### FRAGMENT
______
In reactie op de door appellante in hoger beroep ingezonden brief van de reumatoloog Bijl heeft de verzekeringsarts bezwaar en beroep in een rapport van 4 augustus 2015 opgemerkt dat, afgezien van het feit dat de in dit geding relevante datum 25 mei 2012 is, de reumatoloog bij zijn onderzoek geen functiebeperking heeft kunnen vaststellen. Een aanleiding om tot een ander oordeel te komen dan is neergelegd in het bestreden besluit is volgens de verzekeringsarts bezwaar en beroep niet aanwezig. Dit standpunt is inzichtelijk en kan worden gevolgd.
5. De overwegingen in 4.1 tot en met 4.5 leiden tot de conclusie dat het hoger beroep niet slaagt en de aangevallen uitspraak moet worden bevestigd.
______
(Uittreksel uit dataset)

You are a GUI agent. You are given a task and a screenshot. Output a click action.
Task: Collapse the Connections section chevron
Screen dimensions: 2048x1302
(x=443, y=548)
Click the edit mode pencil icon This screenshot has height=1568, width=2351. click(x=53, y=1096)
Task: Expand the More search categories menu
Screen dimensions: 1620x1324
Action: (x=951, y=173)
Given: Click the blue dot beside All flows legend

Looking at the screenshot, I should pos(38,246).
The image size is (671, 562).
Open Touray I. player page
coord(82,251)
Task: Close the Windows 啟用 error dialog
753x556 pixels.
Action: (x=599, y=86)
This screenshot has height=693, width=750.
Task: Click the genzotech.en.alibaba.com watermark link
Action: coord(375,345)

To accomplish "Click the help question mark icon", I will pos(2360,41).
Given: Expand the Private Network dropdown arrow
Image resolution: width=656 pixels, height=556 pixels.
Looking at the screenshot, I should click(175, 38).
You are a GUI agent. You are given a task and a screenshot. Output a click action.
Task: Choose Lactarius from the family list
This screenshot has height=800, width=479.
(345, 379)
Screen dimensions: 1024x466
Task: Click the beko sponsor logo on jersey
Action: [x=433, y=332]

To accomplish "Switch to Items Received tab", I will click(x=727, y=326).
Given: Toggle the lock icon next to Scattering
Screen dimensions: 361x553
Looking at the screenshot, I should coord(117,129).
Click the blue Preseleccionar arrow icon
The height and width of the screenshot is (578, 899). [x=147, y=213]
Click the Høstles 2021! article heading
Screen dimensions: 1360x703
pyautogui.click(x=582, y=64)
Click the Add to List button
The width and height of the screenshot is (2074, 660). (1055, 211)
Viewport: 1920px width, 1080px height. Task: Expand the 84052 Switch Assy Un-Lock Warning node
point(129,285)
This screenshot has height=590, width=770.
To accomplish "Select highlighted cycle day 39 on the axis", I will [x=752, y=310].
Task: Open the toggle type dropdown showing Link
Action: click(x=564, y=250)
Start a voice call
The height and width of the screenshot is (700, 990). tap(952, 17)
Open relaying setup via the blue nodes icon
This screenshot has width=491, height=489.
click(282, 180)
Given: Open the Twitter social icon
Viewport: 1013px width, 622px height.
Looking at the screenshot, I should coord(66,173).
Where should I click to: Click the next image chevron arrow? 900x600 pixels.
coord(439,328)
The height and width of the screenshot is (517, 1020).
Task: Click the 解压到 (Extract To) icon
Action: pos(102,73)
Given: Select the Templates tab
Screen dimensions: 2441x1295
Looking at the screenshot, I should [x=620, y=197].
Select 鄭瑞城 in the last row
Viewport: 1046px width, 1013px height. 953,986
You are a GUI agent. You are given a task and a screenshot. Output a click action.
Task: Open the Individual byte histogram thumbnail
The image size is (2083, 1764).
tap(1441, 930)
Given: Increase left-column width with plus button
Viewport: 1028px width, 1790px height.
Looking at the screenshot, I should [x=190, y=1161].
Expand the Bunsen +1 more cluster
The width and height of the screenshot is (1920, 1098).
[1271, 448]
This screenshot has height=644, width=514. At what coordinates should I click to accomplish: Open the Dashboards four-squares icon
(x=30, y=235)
______
### OPDRACHTEN
1 - Haal uit het fragment letterlijk de passage van "In reactie op" tot en met "kan worden gevolgd.".
2 - Filter de rijen en neem elke rij over waarin de tekenreeks "should" voorkomt. Hoofdletters en kleine letters tellen daarbij mee.
Het fragment en de rijen komen uit verschillende bronnen.

### ANTWOORDEN PER OPDRACHT
1 -
In reactie op de door appellante in hoger beroep ingezonden brief van de reumatoloog Bijl heeft de verzekeringsarts bezwaar en beroep in een rapport van 4 augustus 2015 opgemerkt dat, afgezien van het feit dat de in dit geding relevante datum 25 mei 2012 is, de reumatoloog bij zijn onderzoek geen functiebeperking heeft kunnen vaststellen. Een aanleiding om tot een ander oordeel te komen dan is neergelegd in het bestreden besluit is volgens de verzekeringsarts bezwaar en beroep niet aanwezig. Dit standpunt is inzichtelijk en kan worden gevolgd.

2 -
Looking at the screenshot, I should pos(38,246).
Looking at the screenshot, I should click(175, 38).
Looking at the screenshot, I should coord(117,129).
Looking at the screenshot, I should coord(66,173).
Where should I click to: Click the next image chevron arrow? 900x600 pixels.
Looking at the screenshot, I should [x=620, y=197].
Looking at the screenshot, I should [x=190, y=1161].
This screenshot has height=644, width=514. At what coordinates should I click to accomplish: Open the Dashboards four-squares icon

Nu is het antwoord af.